- _DESCRIPTION OF THE TASK_
The reply should hold every line of the data, unchanged and complete.

━━ AVAILABLE RECORDS

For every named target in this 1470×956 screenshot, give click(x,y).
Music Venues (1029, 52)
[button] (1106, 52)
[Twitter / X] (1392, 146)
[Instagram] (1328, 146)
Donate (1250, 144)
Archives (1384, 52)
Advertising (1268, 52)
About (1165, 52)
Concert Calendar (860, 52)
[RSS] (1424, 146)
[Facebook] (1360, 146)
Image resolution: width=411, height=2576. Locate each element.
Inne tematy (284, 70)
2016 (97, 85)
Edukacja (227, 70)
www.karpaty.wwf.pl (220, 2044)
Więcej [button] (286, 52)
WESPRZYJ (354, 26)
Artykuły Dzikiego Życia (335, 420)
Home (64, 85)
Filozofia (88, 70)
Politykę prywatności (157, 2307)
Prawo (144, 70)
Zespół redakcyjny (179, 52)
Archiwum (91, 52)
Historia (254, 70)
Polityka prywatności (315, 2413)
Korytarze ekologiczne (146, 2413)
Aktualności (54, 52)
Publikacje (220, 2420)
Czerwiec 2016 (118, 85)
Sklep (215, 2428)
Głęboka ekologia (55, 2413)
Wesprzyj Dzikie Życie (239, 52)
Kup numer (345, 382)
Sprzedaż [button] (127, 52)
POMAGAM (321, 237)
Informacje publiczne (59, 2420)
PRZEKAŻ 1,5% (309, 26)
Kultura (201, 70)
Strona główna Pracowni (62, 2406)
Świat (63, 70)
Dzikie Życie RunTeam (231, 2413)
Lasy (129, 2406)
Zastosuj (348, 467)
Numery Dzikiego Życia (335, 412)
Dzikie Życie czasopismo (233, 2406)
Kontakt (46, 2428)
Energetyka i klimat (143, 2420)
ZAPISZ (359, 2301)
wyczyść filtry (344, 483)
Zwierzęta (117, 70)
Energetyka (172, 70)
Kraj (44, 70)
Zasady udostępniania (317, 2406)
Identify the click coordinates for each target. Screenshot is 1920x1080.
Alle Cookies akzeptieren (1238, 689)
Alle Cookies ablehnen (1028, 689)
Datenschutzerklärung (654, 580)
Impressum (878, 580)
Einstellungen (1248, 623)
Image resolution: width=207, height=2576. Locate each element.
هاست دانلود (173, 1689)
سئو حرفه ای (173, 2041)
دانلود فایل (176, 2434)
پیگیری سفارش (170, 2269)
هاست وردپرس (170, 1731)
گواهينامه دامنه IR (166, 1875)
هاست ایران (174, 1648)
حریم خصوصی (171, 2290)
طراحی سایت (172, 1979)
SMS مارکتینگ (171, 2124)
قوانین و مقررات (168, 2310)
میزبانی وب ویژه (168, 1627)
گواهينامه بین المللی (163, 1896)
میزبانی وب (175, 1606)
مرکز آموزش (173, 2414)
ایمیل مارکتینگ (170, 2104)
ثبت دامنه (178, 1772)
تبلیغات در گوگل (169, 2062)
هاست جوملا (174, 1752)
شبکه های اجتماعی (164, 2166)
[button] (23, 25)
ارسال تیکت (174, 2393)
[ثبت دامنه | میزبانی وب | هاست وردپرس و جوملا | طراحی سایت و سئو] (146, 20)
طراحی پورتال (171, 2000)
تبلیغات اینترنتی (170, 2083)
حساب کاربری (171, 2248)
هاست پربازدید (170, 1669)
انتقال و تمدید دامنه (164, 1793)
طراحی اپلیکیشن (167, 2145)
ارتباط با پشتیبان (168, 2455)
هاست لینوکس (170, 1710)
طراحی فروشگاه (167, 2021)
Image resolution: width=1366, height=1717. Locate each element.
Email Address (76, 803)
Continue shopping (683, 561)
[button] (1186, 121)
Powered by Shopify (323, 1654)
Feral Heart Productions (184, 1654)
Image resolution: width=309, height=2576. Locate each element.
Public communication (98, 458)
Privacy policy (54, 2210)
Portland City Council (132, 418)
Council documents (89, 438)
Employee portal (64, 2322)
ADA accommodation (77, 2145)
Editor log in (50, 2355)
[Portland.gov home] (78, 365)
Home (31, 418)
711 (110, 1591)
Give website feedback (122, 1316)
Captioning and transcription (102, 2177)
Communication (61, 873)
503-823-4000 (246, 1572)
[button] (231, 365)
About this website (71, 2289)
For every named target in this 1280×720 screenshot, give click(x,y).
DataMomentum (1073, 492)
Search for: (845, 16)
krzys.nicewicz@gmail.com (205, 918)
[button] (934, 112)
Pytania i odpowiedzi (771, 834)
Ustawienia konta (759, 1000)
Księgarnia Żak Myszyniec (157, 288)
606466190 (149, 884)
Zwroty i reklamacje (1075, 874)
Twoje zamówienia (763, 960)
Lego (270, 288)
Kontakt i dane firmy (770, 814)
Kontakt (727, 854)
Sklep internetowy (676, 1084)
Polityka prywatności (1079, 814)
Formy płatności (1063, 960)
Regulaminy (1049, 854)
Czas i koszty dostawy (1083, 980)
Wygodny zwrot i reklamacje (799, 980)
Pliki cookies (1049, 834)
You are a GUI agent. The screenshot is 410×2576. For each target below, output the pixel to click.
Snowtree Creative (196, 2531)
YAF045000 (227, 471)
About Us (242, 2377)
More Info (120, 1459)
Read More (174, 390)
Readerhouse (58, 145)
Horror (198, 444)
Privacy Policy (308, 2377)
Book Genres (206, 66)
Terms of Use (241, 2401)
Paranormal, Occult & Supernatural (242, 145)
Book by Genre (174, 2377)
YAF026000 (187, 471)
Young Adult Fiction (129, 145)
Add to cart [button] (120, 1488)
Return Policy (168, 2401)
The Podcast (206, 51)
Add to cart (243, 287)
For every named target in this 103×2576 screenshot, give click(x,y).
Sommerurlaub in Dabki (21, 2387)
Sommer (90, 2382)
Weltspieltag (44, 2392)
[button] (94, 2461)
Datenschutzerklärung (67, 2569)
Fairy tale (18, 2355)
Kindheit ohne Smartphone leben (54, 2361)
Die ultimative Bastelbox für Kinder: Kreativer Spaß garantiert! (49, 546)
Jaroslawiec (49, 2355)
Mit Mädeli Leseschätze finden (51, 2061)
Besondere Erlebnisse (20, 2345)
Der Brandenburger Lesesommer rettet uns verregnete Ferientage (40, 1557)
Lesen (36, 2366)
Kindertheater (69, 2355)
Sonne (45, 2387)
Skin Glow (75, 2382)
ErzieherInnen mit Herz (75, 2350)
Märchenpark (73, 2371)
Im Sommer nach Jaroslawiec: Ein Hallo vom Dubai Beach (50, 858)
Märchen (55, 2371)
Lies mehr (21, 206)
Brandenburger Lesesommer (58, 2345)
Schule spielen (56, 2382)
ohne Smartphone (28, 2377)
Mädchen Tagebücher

━━━━

- _TASK OUTPUT_
For every named target in this 1470×956 screenshot, give click(x,y).
Music Venues (1029, 52)
[button] (1106, 52)
[Twitter / X] (1392, 146)
[Instagram] (1328, 146)
Donate (1250, 144)
Archives (1384, 52)
Advertising (1268, 52)
About (1165, 52)
Concert Calendar (860, 52)
[RSS] (1424, 146)
[Facebook] (1360, 146)
Image resolution: width=411, height=2576. Locate each element.
Inne tematy (284, 70)
2016 (97, 85)
Edukacja (227, 70)
www.karpaty.wwf.pl (220, 2044)
Więcej [button] (286, 52)
WESPRZYJ (354, 26)
Artykuły Dzikiego Życia (335, 420)
Home (64, 85)
Filozofia (88, 70)
Politykę prywatności (157, 2307)
Prawo (144, 70)
Zespół redakcyjny (179, 52)
Archiwum (91, 52)
Historia (254, 70)
Polityka prywatności (315, 2413)
Korytarze ekologiczne (146, 2413)
Aktualności (54, 52)
Publikacje (220, 2420)
Czerwiec 2016 (118, 85)
Sklep (215, 2428)
Głęboka ekologia (55, 2413)
Wesprzyj Dzikie Życie (239, 52)
Kup numer (345, 382)
Sprzedaż [button] (127, 52)
POMAGAM (321, 237)
Informacje publiczne (59, 2420)
PRZEKAŻ 1,5% (309, 26)
Kultura (201, 70)
Strona główna Pracowni (62, 2406)
Świat (63, 70)
Dzikie Życie RunTeam (231, 2413)
Lasy (129, 2406)
Zastosuj (348, 467)
Numery Dzikiego Życia (335, 412)
Dzikie Życie czasopismo (233, 2406)
Kontakt (46, 2428)
Energetyka i klimat (143, 2420)
ZAPISZ (359, 2301)
wyczyść filtry (344, 483)
Zwierzęta (117, 70)
Energetyka (172, 70)
Kraj (44, 70)
Zasady udostępniania (317, 2406)
Identify the click coordinates for each target. Screenshot is 1920x1080.
Alle Cookies akzeptieren (1238, 689)
Alle Cookies ablehnen (1028, 689)
Datenschutzerklärung (654, 580)
Impressum (878, 580)
Einstellungen (1248, 623)
Image resolution: width=207, height=2576. Locate each element.
هاست دانلود (173, 1689)
سئو حرفه ای (173, 2041)
دانلود فایل (176, 2434)
پیگیری سفارش (170, 2269)
هاست وردپرس (170, 1731)
گواهينامه دامنه IR (166, 1875)
هاست ایران (174, 1648)
حریم خصوصی (171, 2290)
طراحی سایت (172, 1979)
SMS مارکتینگ (171, 2124)
قوانین و مقررات (168, 2310)
میزبانی وب ویژه (168, 1627)
گواهينامه بین المللی (163, 1896)
میزبانی وب (175, 1606)
مرکز آموزش (173, 2414)
ایمیل مارکتینگ (170, 2104)
ثبت دامنه (178, 1772)
تبلیغات در گوگل (169, 2062)
هاست جوملا (174, 1752)
شبکه های اجتماعی (164, 2166)
[button] (23, 25)
ارسال تیکت (174, 2393)
[ثبت دامنه | میزبانی وب | هاست وردپرس و جوملا | طراحی سایت و سئو] (146, 20)
طراحی پورتال (171, 2000)
تبلیغات اینترنتی (170, 2083)
حساب کاربری (171, 2248)
هاست پربازدید (170, 1669)
انتقال و تمدید دامنه (164, 1793)
طراحی اپلیکیشن (167, 2145)
ارتباط با پشتیبان (168, 2455)
هاست لینوکس (170, 1710)
طراحی فروشگاه (167, 2021)
Image resolution: width=1366, height=1717. Locate each element.
Email Address (76, 803)
Continue shopping (683, 561)
[button] (1186, 121)
Powered by Shopify (323, 1654)
Feral Heart Productions (184, 1654)
Image resolution: width=309, height=2576. Locate each element.
Public communication (98, 458)
Privacy policy (54, 2210)
Portland City Council (132, 418)
Council documents (89, 438)
Employee portal (64, 2322)
ADA accommodation (77, 2145)
Editor log in (50, 2355)
[Portland.gov home] (78, 365)
Home (31, 418)
711 (110, 1591)
Give website feedback (122, 1316)
Captioning and transcription (102, 2177)
Communication (61, 873)
503-823-4000 (246, 1572)
[button] (231, 365)
About this website (71, 2289)
For every named target in this 1280×720 screenshot, give click(x,y).
DataMomentum (1073, 492)
Search for: (845, 16)
krzys.nicewicz@gmail.com (205, 918)
[button] (934, 112)
Pytania i odpowiedzi (771, 834)
Ustawienia konta (759, 1000)
Księgarnia Żak Myszyniec (157, 288)
606466190 (149, 884)
Zwroty i reklamacje (1075, 874)
Twoje zamówienia (763, 960)
Lego (270, 288)
Kontakt i dane firmy (770, 814)
Kontakt (727, 854)
Sklep internetowy (676, 1084)
Polityka prywatności (1079, 814)
Formy płatności (1063, 960)
Regulaminy (1049, 854)
Czas i koszty dostawy (1083, 980)
Wygodny zwrot i reklamacje (799, 980)
Pliki cookies (1049, 834)
You are a GUI agent. The screenshot is 410×2576. For each target below, output the pixel to click.
Snowtree Creative (196, 2531)
YAF045000 (227, 471)
About Us (242, 2377)
More Info (120, 1459)
Read More (174, 390)
Readerhouse (58, 145)
Horror (198, 444)
Privacy Policy (308, 2377)
Book Genres (206, 66)
Terms of Use (241, 2401)
Paranormal, Occult & Supernatural (242, 145)
Book by Genre (174, 2377)
YAF026000 (187, 471)
Young Adult Fiction (129, 145)
Add to cart [button] (120, 1488)
Return Policy (168, 2401)
The Podcast (206, 51)
Add to cart (243, 287)
For every named target in this 103×2576 screenshot, give click(x,y).
Sommerurlaub in Dabki (21, 2387)
Sommer (90, 2382)
Weltspieltag (44, 2392)
[button] (94, 2461)
Datenschutzerklärung (67, 2569)
Fairy tale (18, 2355)
Kindheit ohne Smartphone leben (54, 2361)
Die ultimative Bastelbox für Kinder: Kreativer Spaß garantiert! (49, 546)
Jaroslawiec (49, 2355)
Mit Mädeli Leseschätze finden (51, 2061)
Besondere Erlebnisse (20, 2345)
Der Brandenburger Lesesommer rettet uns verregnete Ferientage (40, 1557)
Lesen (36, 2366)
Kindertheater (69, 2355)
Sonne (45, 2387)
Skin Glow (75, 2382)
ErzieherInnen mit Herz (75, 2350)
Märchenpark (73, 2371)
Im Sommer nach Jaroslawiec: Ein Hallo vom Dubai Beach (50, 858)
Märchen (55, 2371)
Lies mehr (21, 206)
Brandenburger Lesesommer (58, 2345)
Schule spielen (56, 2382)
ohne Smartphone (28, 2377)
Mädchen Tagebücher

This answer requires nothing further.